:: EXTRACTED MATERIAL ::
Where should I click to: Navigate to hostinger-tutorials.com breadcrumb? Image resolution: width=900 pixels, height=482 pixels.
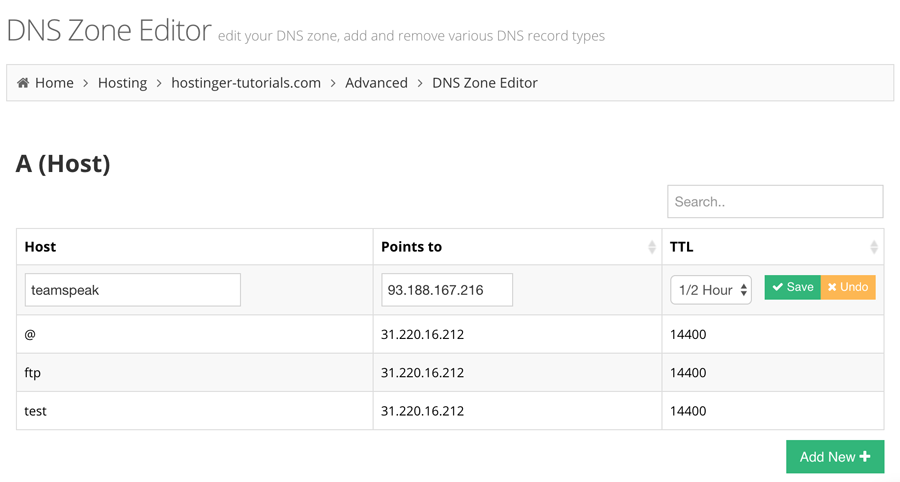pyautogui.click(x=246, y=83)
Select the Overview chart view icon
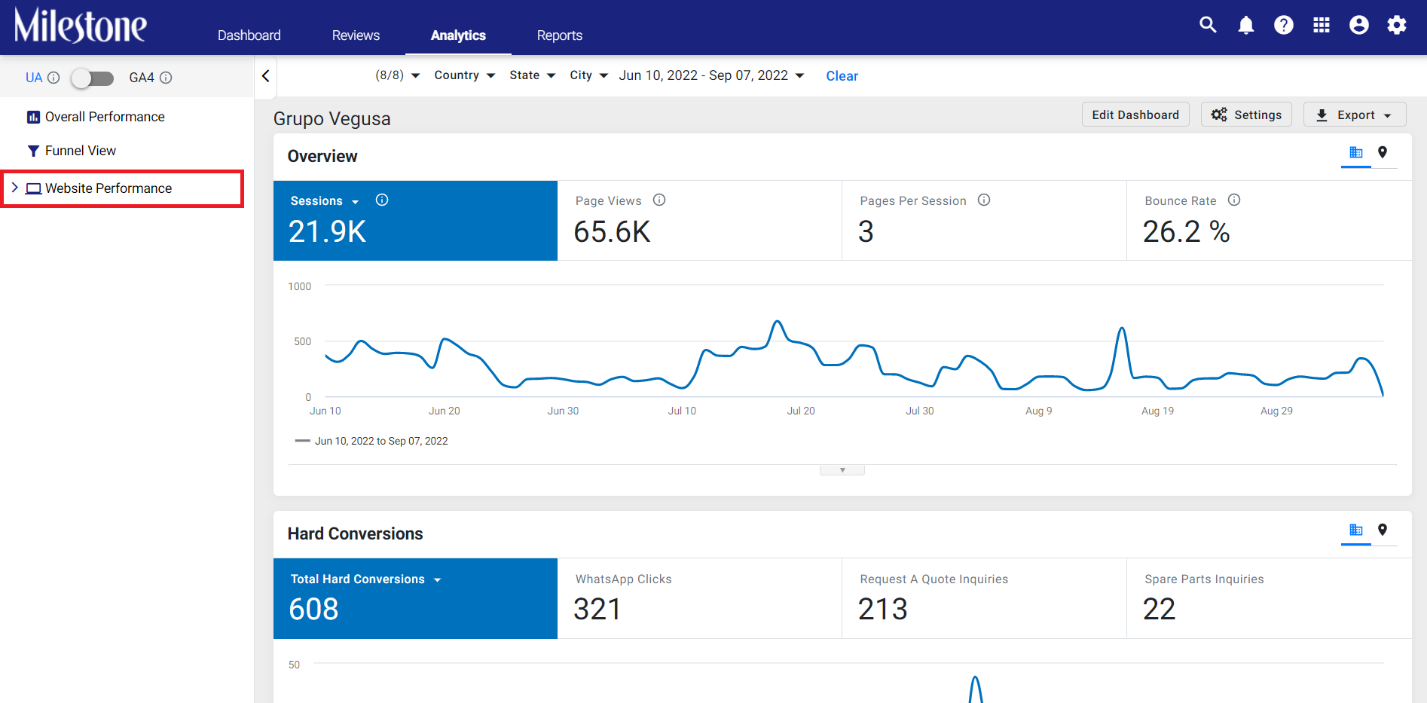 1356,152
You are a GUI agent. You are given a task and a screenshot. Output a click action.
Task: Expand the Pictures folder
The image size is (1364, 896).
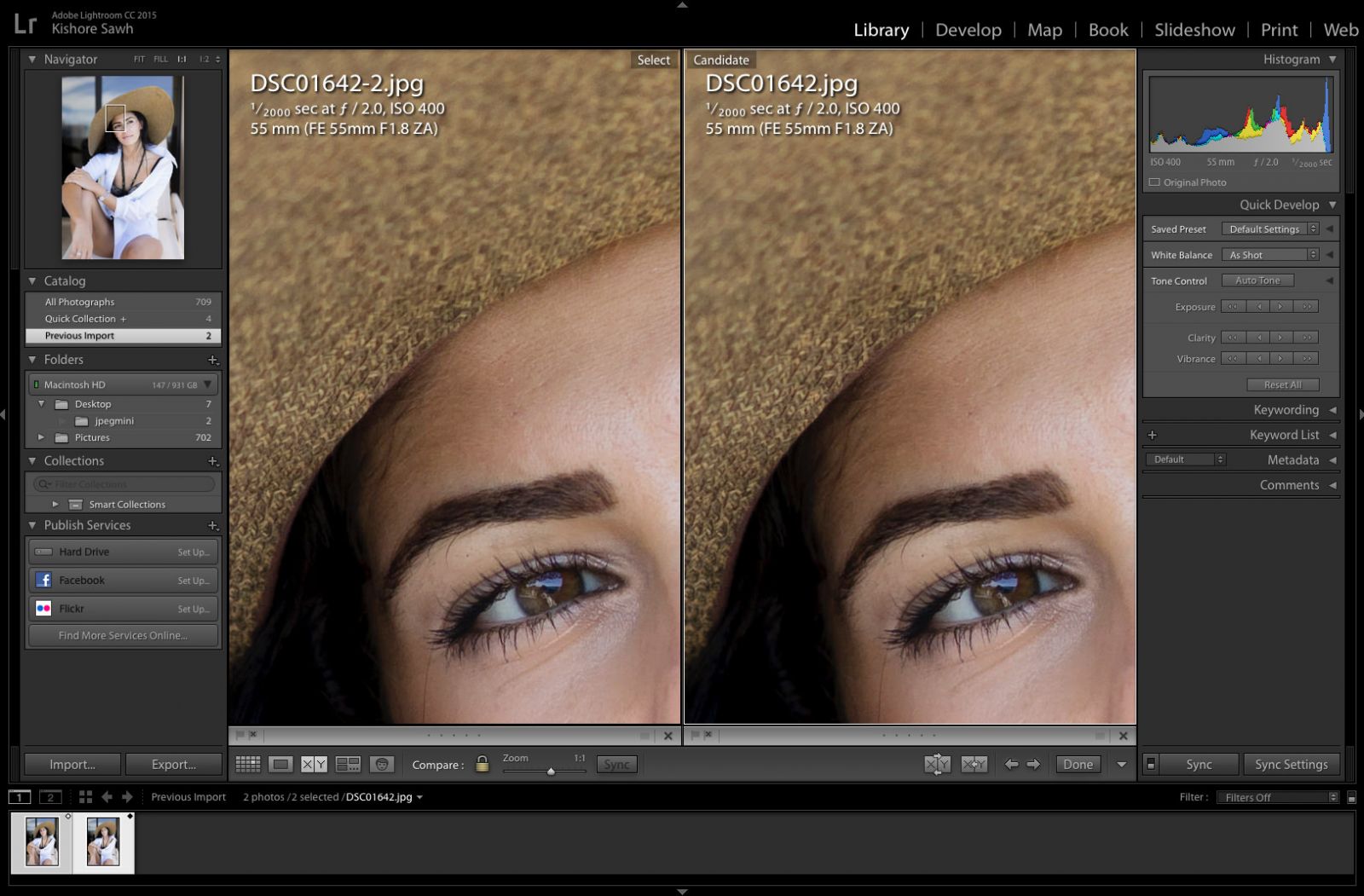click(41, 437)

:: EXERCISE DETAILS ::
Without copying any picture, write out all of the material exactly as it reads.

:: SOLVED PROBLEM ::
Where should I click to: Navigate to hostinger-tutorials.com breadcrumb? Image resolution: width=900 pixels, height=482 pixels.
pyautogui.click(x=246, y=83)
Select the Overview chart view icon
 1356,152
You are a GUI agent. You are given a task and a screenshot. Output a click action.
Task: Expand the Pictures folder
The image size is (1364, 896).
click(41, 437)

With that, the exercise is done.